◆ THE PROBLEM:
Print the rows verbatim from the line containing "This screenshot has width=648, height=485." through the last line of the rows, including both.

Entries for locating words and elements

_ _ _ _ _

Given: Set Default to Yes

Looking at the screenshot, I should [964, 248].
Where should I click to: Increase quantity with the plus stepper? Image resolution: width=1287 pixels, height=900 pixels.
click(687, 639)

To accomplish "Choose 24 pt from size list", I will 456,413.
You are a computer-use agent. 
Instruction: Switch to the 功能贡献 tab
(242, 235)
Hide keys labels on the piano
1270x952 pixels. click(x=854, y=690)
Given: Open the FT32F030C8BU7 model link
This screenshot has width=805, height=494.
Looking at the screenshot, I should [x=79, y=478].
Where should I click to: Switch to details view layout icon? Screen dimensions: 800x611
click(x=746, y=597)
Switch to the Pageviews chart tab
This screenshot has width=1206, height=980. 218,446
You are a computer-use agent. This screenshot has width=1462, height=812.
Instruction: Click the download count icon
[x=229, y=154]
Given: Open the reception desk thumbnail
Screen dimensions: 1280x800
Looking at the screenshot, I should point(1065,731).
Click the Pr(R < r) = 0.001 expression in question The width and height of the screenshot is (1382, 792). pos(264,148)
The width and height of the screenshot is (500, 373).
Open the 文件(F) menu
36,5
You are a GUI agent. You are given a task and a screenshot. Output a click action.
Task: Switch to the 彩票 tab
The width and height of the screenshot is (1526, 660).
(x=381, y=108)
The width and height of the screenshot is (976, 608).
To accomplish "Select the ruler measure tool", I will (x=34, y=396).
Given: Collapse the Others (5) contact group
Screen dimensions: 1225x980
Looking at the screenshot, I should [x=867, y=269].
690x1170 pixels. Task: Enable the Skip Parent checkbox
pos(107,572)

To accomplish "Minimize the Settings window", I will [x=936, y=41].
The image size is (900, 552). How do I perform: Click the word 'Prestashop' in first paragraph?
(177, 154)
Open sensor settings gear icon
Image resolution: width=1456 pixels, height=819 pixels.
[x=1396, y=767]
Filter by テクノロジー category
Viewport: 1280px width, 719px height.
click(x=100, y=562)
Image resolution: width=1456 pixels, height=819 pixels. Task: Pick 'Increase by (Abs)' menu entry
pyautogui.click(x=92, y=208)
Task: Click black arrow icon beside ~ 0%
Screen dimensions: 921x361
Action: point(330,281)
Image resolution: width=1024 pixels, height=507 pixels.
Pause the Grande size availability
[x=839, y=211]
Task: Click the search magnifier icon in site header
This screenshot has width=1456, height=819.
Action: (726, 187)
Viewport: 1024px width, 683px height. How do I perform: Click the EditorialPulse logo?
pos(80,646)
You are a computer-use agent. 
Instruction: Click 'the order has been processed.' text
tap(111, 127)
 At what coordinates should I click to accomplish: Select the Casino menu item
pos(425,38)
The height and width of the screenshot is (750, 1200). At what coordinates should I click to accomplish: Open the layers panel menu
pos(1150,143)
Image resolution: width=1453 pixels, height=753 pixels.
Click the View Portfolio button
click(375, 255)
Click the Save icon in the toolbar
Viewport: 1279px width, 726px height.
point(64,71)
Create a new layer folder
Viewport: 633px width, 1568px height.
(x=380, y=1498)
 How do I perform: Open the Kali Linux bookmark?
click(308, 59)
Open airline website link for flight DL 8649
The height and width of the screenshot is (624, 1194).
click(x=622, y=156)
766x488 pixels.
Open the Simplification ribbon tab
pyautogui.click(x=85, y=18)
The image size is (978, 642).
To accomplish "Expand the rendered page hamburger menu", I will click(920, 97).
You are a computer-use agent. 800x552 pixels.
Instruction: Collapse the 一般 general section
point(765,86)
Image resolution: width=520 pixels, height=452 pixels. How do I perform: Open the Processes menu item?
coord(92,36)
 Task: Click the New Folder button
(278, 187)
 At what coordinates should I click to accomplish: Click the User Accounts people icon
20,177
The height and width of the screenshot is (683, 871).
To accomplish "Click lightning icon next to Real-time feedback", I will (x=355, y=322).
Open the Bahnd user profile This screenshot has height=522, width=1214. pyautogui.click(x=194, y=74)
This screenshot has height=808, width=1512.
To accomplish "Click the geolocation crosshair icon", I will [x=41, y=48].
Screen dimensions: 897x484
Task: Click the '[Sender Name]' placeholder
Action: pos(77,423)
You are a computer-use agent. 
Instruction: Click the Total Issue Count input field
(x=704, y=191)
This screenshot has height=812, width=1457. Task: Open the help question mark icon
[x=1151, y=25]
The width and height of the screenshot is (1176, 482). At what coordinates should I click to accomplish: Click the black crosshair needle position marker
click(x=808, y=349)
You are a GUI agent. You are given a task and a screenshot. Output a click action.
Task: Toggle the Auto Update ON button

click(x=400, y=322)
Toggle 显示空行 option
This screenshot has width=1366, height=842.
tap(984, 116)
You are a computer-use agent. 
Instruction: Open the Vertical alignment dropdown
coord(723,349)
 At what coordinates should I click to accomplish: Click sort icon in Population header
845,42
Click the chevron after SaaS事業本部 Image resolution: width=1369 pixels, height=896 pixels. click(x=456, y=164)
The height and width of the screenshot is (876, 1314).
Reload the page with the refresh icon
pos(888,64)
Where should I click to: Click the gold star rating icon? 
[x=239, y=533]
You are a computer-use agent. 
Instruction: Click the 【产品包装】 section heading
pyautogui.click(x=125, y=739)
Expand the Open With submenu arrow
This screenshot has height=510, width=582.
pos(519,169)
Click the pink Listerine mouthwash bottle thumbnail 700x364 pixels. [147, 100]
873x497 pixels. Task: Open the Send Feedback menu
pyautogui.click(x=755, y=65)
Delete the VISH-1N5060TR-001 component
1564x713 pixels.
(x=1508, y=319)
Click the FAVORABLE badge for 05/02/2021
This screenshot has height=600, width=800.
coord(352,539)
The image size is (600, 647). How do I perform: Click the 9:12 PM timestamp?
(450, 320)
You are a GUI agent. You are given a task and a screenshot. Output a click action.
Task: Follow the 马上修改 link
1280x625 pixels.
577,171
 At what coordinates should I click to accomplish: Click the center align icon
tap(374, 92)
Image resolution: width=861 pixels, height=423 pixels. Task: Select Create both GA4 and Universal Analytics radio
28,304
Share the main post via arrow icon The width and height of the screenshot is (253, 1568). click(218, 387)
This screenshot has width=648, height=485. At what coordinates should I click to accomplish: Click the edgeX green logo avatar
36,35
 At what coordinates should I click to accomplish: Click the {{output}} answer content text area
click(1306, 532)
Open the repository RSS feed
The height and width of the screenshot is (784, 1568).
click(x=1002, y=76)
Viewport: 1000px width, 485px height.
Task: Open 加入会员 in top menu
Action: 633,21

_ _ _ _ _

◆ WRITTEN SOLUTION:
This screenshot has width=648, height=485. At what coordinates should I click to accomplish: Click the edgeX green logo avatar
36,35
 At what coordinates should I click to accomplish: Click the {{output}} answer content text area
click(1306, 532)
Open the repository RSS feed
The height and width of the screenshot is (784, 1568).
click(x=1002, y=76)
Viewport: 1000px width, 485px height.
Task: Open 加入会员 in top menu
Action: 633,21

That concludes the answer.